The concept of unit-based dentistry is based upon the sickness-centered medical model and a by-product of the industrialization of health care delivery. As such, it begs a question: Are people simply the sum total of their body parts? And if so, when someone is missing a few of their body parts, are they therefore less of a person as a result?
Obviously, we are much more than a sophisticated aggregation of symbiotically functioning parts. Why then are we seduced into treating our patients as if this were not the case?
Another question: Would an artist ever consider charging per color when creating a painting? If the medical model of reimbursement were true, universal, and appropriate, why wouldn’t the value of a painting simply be based upon the sum total of the cost of the paint and the time it takes to apply it?

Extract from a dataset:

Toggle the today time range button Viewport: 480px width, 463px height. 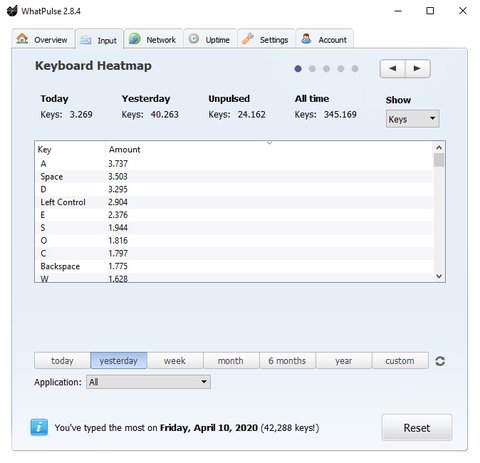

Is a masterful painter more or less of an artist than a masterful dentist designing and creating sophisticated solutions which take into consideration -at extremely high levels – biology, physiology, biomechanics, neurology, form, function, esthetics, and dare I say…feelings?
My point here is that unit-based thinking is mechanistic , reductionistic, and puts us at great risk of completely separating our thinking and treatment strategies apart from our patient’s complex and fascinating humanness.
Unit – based thinking is an immediate solution-centered concept fostered by historical insurance reimbursement patterns. It completely disregards the complexity of our work -on and with humans – and the fact that we are much more than an accumulation of teeth, bone, and gingiva attached to jaw joints.
The challenge remains for many dentists to figure out how to treat their patients more holistically when they are only being reimbursed by third parties for parts repair, servicing, and replacement.
Dentists who aspire to treat their patients as “whole people” with feelings, goals, and uniquely challenging physical circumstances must separate themselves from the needs and the demands of the insurance industry as much as possible if they are to be successful.
Dentistry is an art and a science. It is also extensively about care, skill and judgment. In that context, a crown is not just a crown applied universally like a 3/4 inch stainless steel bolt, an exam is not an exam when goals differ, and a treatment plan is not the same for every patient with the same code-worthy disability.
Clearly getting paid by the unit simply fails to acknowledge this fundamental truth.